Kemenkeu Ringankan Penyelesaian Piutang Negara saat Pandemi
- Kemenkeu.go.id
VIVA – Pemerintah menerapkan kebijakan keringanan penyelesaian piutang negara selama Pandemi COVID-19. Kebijakan ini diinisiasi Direktorat Jenderal Kekayaan Negara (DJKN) Kementerian Keuangan.
Pemberian keringanan penyelesaian piutang ini ditetapkan dalam Peraturan Menteri Keuangan (PMK) Nomor 15/PMK.06/2021 yang berlaku sejak 9 Desember 2020. Kebijakan ini dinamakan Crash Program.
Direktur Jenderal Kekayaan Negara Isa Rachmatarwata menjelaskan, kebijakan ini merupakan bentuk terobosan pemerintah untuk membantu mempermudah mereka yang memiliki komitmen membayar utangnya ke pemerintah.
"Kita ingin membantu mereka yang punya itikad baik untuk selesaikan kewajibannya tapi karena kendala pandemi COVID yang membuat mereka mengalami kesulitan," tegas dia, Jumat, 26 Februari 2021.
Baca juga: Jejak Tan Kian, Bos Pacific Place yang Dibidik di Kasus Asabri
Adapun jenis Crash Program ini berupa keringanan dan moratorium. Objek yang bisa mendapat keringanan berupa debitur UMKM sampai dengan Rp5 miliar serta debitur KPR sederhana dan sangat sederhana.
Selain itu juga terhadap debitur selain UMKM dan KPR sampai dengan Rp1 miliar serta mereka-mereka yang piutangnya sudah diserahkan pengurusannya kepada PUPN paling lambat 31 Desember 2020.

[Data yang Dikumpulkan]
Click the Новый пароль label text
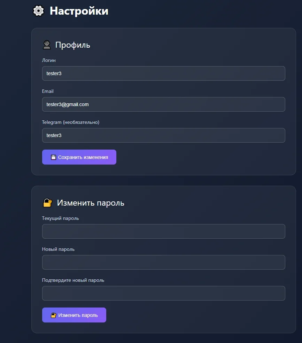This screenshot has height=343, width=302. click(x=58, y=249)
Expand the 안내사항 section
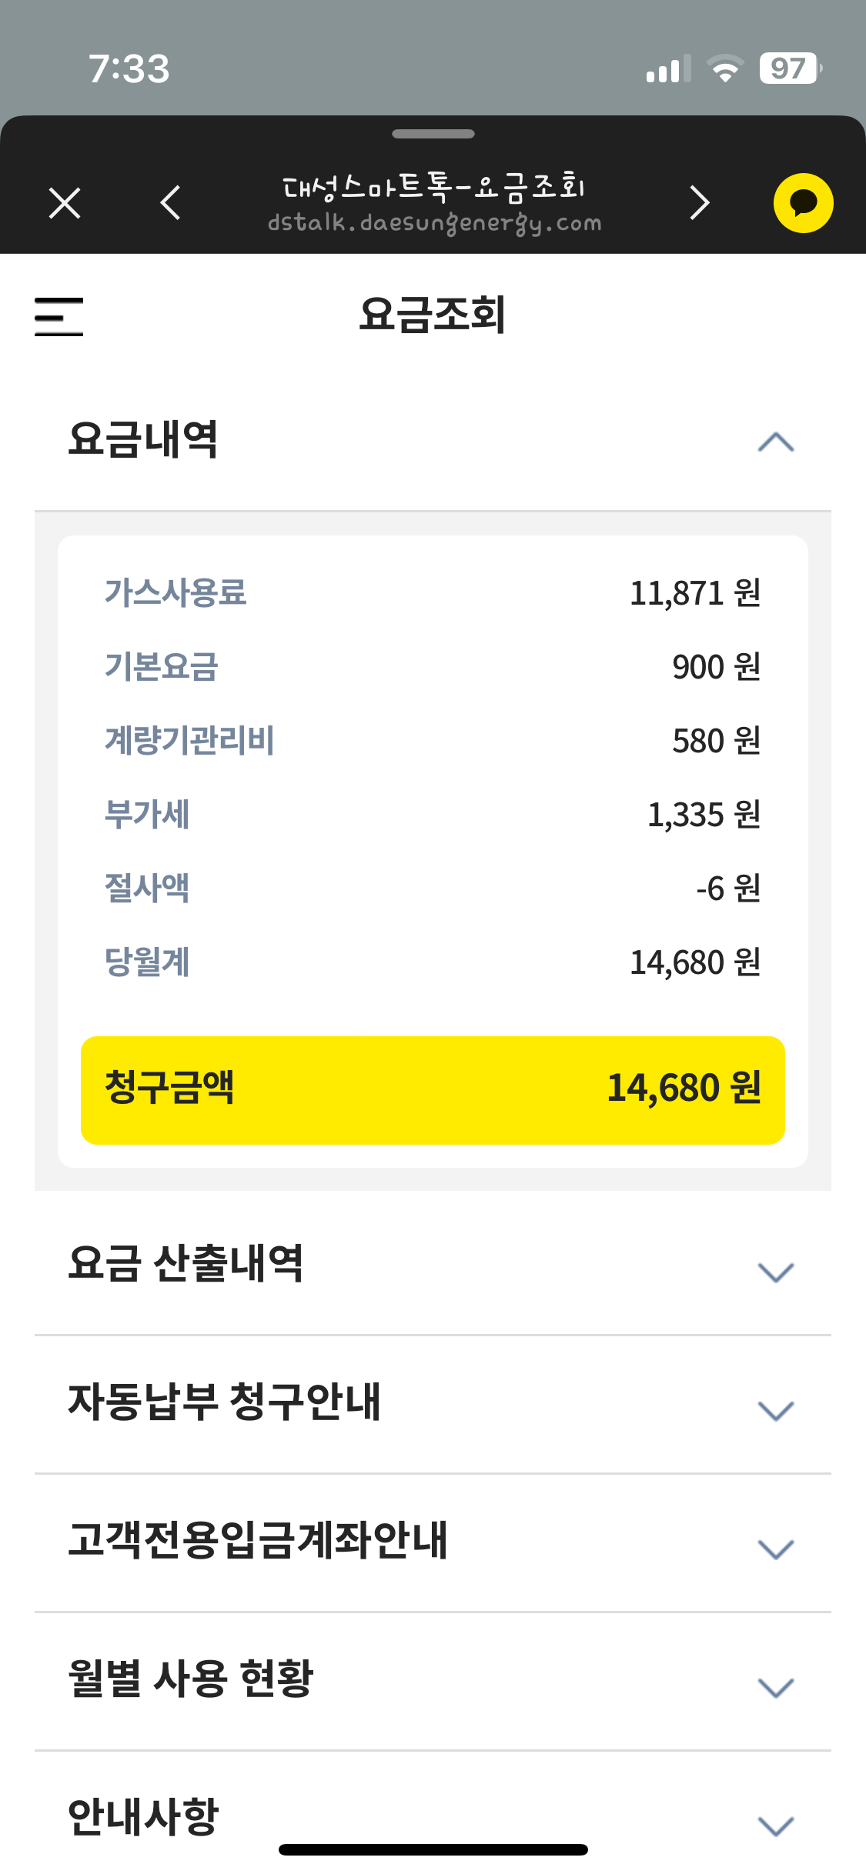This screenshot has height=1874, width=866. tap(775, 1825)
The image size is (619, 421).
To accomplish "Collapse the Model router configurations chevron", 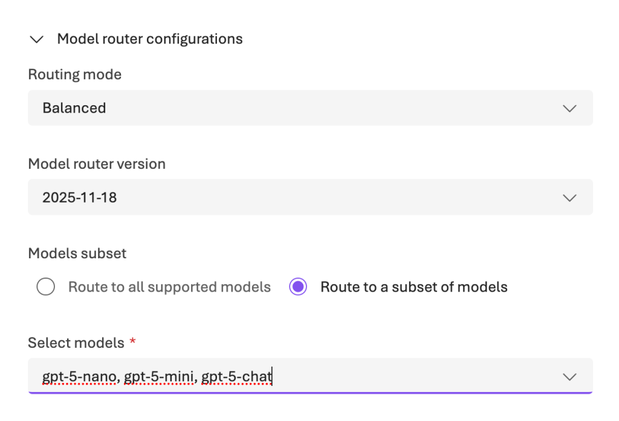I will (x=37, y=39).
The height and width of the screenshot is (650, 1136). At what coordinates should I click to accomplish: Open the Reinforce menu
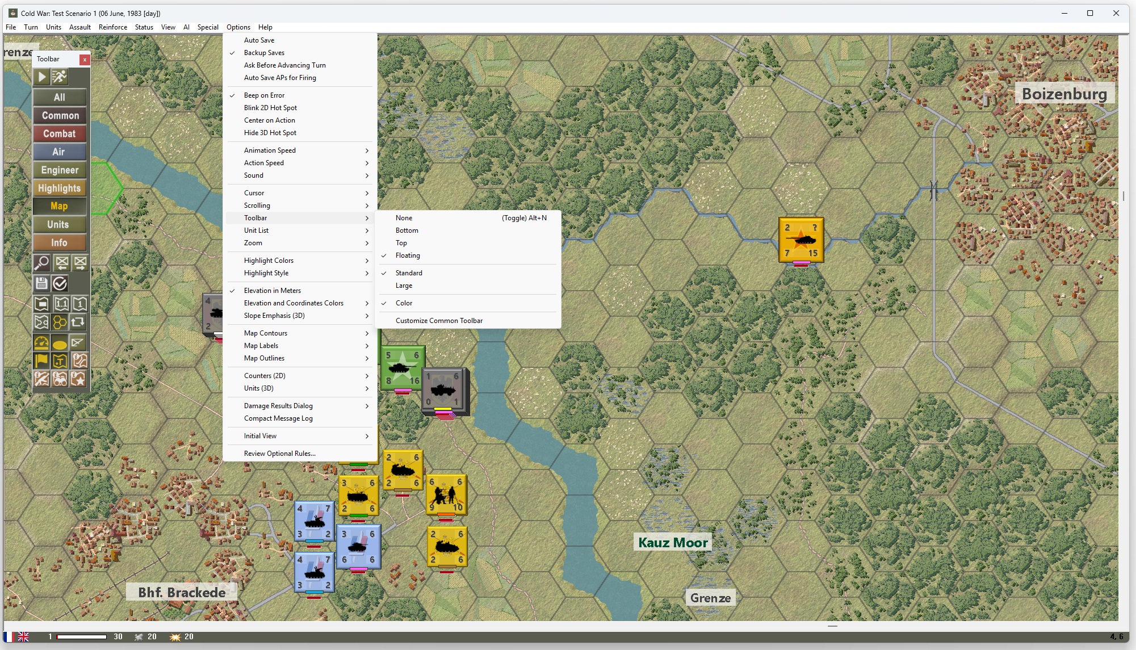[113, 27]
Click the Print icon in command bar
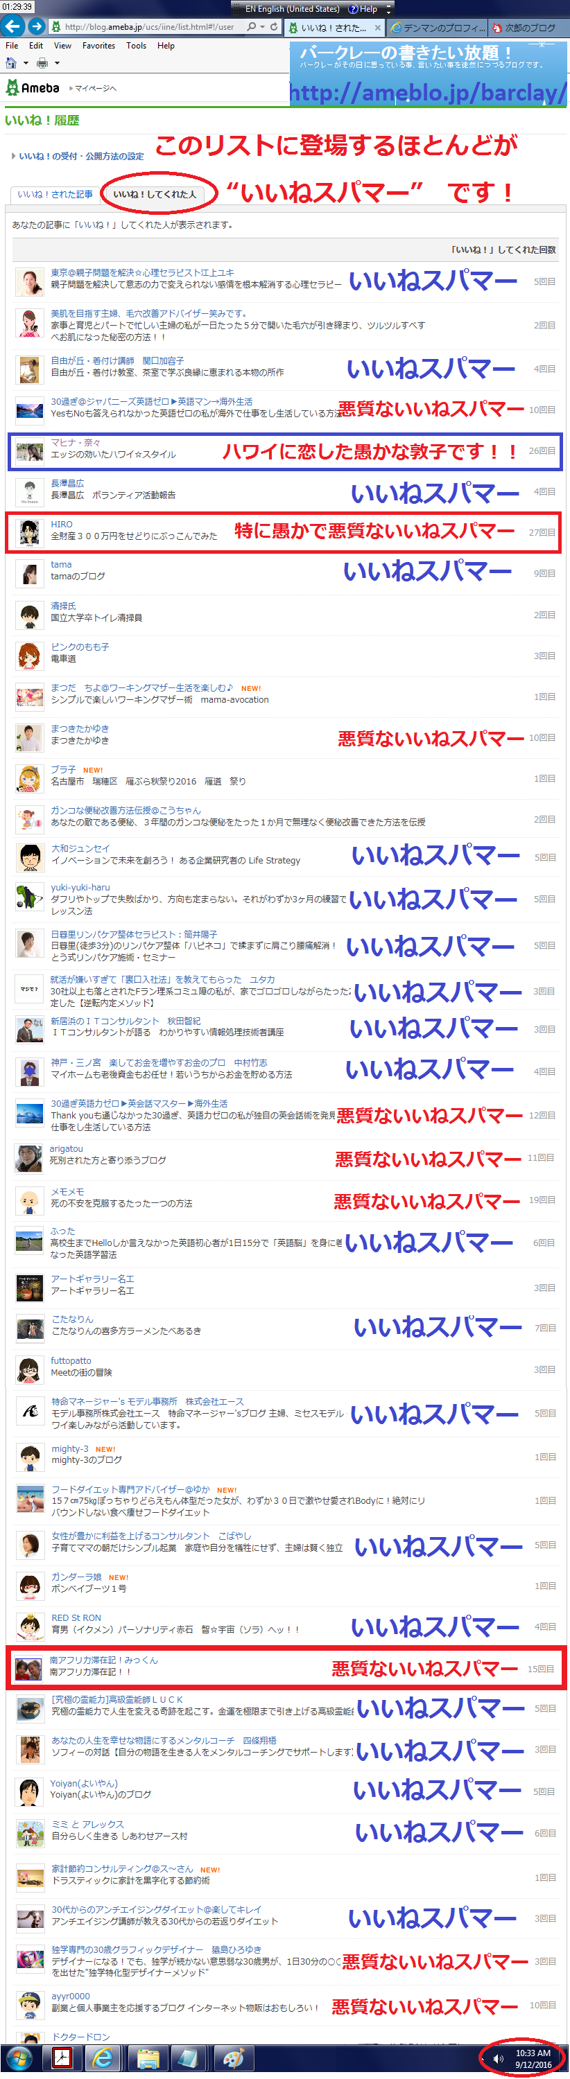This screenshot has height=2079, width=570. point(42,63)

▸ Kegiatan A
Jawablah pertanyaan berikut berdasarkan teks tentang keringanan piutang negara:
(i) Peraturan apa yang menetapkan pemberian keringanan penyelesaian piutang ini?
(ii) Sejak tanggal berapa peraturan itu berlaku?
(iii) Sampai berapa nilai piutang debitur UMKM yang bisa mendapat keringanan?
▸ Kegiatan B
Menurut teks tentang keringanan piutang negara, mengapa pemerintah menerapkan Crash Program? Jelaskan dalam satu sampai tiga kalimat.
▸ Kegiatan C
Lanjutkan teks tentang keringanan piutang negara mulai dari kalimat terakhirnya.
Materi tersebut tidak diperlukan.

▸ Jawaban Tertulis A
(i) Peraturan Menteri Keuangan (PMK) Nomor 15/PMK.06/2021.
(ii) Sejak 9 Desember 2020.
(iii) Sampai dengan Rp5 miliar.

▸ Jawaban Tertulis B
Menurut Direktur Jenderal Kekayaan Negara Isa Rachmatarwata, kebijakan ini merupakan terobosan pemerintah untuk mempermudah mereka yang berkomitmen membayar utangnya kepada pemerintah. Pemerintah ingin membantu pihak yang beritikad baik menyelesaikan kewajibannya, tetapi mengalami kesulitan karena kendala pandemi COVID-19.

▸ Jawaban Tertulis C
"Kita akan coba berikan solusi alternatif supaya mereka bisa selesaikan kewajibannya dan mulai kegiatan baru dengan hati yang lebih tenang pikiran lebih jernih untuk bisa cari pembiayaan baru," tutur dia.
Sebagai pengecualian, piutang yang tidak mendapat keringanan diantaranya piutang tuntutan ganti rugi, piutang yang berasal dari bank dalam likuidasi, piutang ikatan dinas serta yang dengan jaminan berupa asuransi, surety bond atau bank garansi.
Bagi piutang yang didukung barang jaminan berupa tanah bangunan mendapat keringanan bunga denda dan ongkos sebesar 100 persen dengan pokok utang mencapai 35 persen.
Ini akan mendapat tambahan keringanan pokok 50 persen jika para pemilih utang negara mampu membayarkan kewajibannya lebih cepat sampai dengan Juni, 30 persen Juli-September dan 20 persen Oktober-Desember.
Sedangkan yang tidak didukung barang jaminan berupa tanah bangunan diberikan keringanan bunga, denda dan ongkos sebesar 100 persen dan pokok utang 60 persen dengan besaran tambahan seperti sebelumnya.
Adapun yang diberikan keringanan dalam bentuk moratorium, ditegaskannya berupa tidak adanya penagihan utang mereka terhadap negara sampai dengan status kebencanaan COVID-19 dicabut pemerintah.